▶ **TASK DESCRIPTION**
Work through the listing below and give again exactly the lines from the one with "Image resolution: width=700" to the one with "Given: Click the Source: Fintel.io text", both ends included. All other lines and all pictures stay out.
==========
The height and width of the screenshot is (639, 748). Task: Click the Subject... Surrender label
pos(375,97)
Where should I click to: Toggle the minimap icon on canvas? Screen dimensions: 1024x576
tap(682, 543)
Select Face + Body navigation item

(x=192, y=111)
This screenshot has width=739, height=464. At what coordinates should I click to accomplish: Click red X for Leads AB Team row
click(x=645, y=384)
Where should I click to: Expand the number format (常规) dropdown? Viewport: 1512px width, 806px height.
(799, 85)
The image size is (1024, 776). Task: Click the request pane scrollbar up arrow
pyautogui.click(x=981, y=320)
==========
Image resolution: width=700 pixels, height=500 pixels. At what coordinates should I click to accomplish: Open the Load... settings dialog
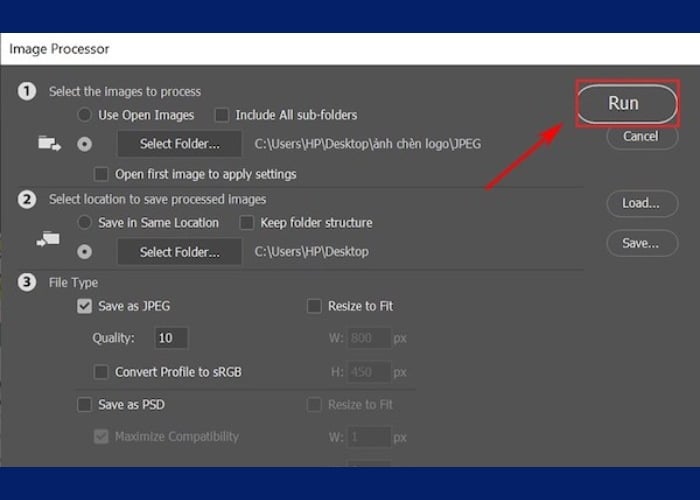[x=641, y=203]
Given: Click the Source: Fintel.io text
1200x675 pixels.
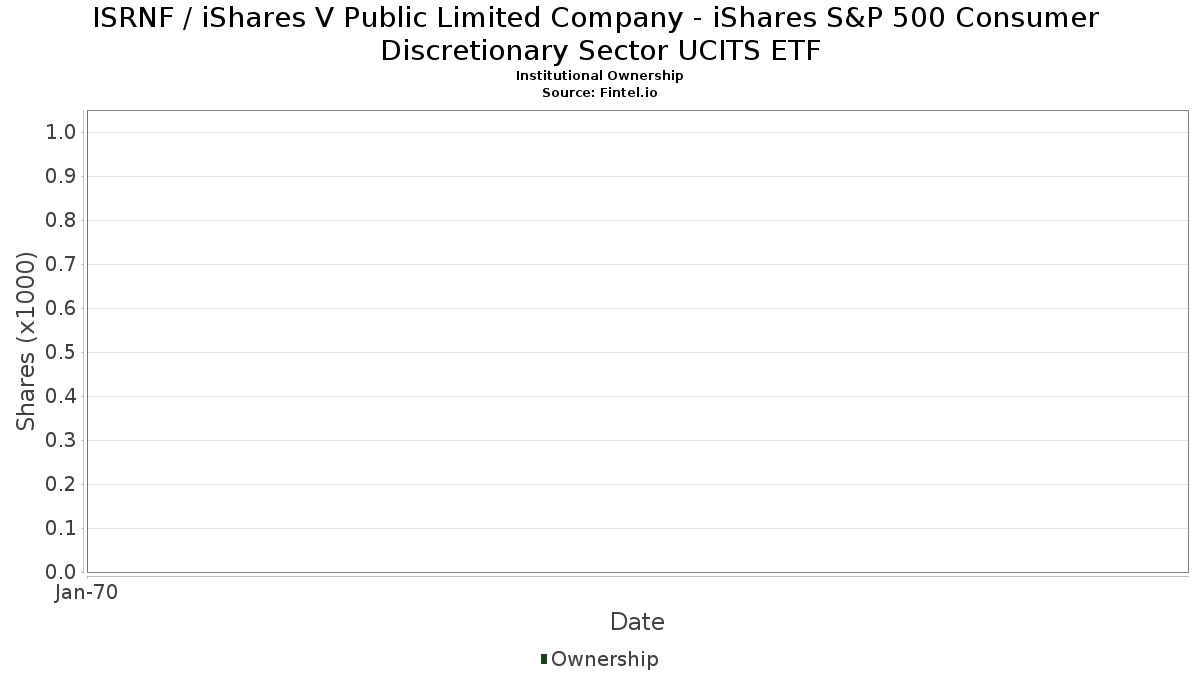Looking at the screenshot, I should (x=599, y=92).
==========
▶ **OUTPUT BELOW**
Image resolution: width=700 pixels, height=500 pixels. At what coordinates should I click to accomplish: Open the Load... settings dialog
[x=641, y=203]
Given: Click the Source: Fintel.io text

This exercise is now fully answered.